O Superior Tribunal Militar (STM) marcou para o dia 24 de junho o julgamento de um recurso apresentado pela defesa do ex-presidente Jair Bolsonaro. O objetivo é impedir que um ministro da Corte participe da análise sobre a possível indignidade de Bolsonaro para manter sua patente militar.
Pedido de afastamento
A defesa de Bolsonaro ingressou com uma ação para afastar o ministro tenente-brigadeiro do ar Joseli Parente Camelo do julgamento que pode resultar na expulsão do ex-mandatário das Forças Armadas. Inicialmente, o pedido foi rejeitado pela presidente do STM, Maria Elizabeth Rocha. No entanto, os advogados recorreram ao plenário da Corte, que agora analisará o recurso.
Alegações de parcialidade
Os advogados argumentam que Joseli não teria imparcialidade para julgar o caso devido a entrevistas concedidas em 2023. Na ocasião, o ministro defendeu a “pacificação do país” e prometeu punir militares envolvidos nos atos de 8 de janeiro.
Contexto da condenação
O ex-presidente Jair Bolsonaro foi condenado a 27 anos e três meses de prisão por envolvimento em uma trama golpista para se manter no poder após as eleições de 2022. A sentença foi proferida pela 1ª Turma do Supremo Tribunal Federal (STF).
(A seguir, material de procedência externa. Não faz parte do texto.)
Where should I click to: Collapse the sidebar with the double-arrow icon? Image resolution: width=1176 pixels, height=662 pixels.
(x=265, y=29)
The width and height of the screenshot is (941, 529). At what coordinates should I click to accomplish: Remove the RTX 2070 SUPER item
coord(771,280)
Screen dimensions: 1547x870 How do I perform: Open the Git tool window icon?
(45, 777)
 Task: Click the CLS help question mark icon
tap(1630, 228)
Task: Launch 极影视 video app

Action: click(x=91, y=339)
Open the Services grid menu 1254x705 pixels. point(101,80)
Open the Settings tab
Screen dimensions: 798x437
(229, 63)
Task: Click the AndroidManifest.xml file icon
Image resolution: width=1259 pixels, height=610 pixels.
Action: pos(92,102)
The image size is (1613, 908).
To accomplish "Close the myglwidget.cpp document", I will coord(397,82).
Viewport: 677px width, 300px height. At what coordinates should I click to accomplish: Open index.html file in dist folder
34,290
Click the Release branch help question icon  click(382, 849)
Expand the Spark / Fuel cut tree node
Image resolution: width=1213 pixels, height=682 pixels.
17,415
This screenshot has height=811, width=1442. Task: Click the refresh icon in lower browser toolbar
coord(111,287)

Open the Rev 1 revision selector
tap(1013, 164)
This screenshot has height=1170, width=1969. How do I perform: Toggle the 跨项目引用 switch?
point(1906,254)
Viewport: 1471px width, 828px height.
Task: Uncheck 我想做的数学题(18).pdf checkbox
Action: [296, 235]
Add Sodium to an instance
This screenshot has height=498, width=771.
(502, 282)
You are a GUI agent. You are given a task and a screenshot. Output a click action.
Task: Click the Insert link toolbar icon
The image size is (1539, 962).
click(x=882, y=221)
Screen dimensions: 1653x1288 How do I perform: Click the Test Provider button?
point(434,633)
Como militar condenado a mais de dois anos, Bolsonaro e outros militares condenados no processo serão julgados pela Corte militar por “indignidade ao oficialato”. Em fevereiro, o Ministério Público Militar (MPM) apontou oito transgressões do ex-presidente, incluindo o não acatamento às autoridades civis e o dever de probidade, para solicitar sua expulsão do Exército.
Perfil do ministro
Indicado ao STM pela presidente Dilma Rousseff em 2015, Joseli Parente Camelo foi secretário de Coordenação e Acompanhamento de Assuntos Militares do Planalto e pilotou aviões presidenciais durante os dois primeiros mandatos do presidente Luiz Inácio Lula da Silva. O STM é composto por 15 ministros, sendo dez militares, como Joseli, e cinco civis, incluindo Maria Elizabeth.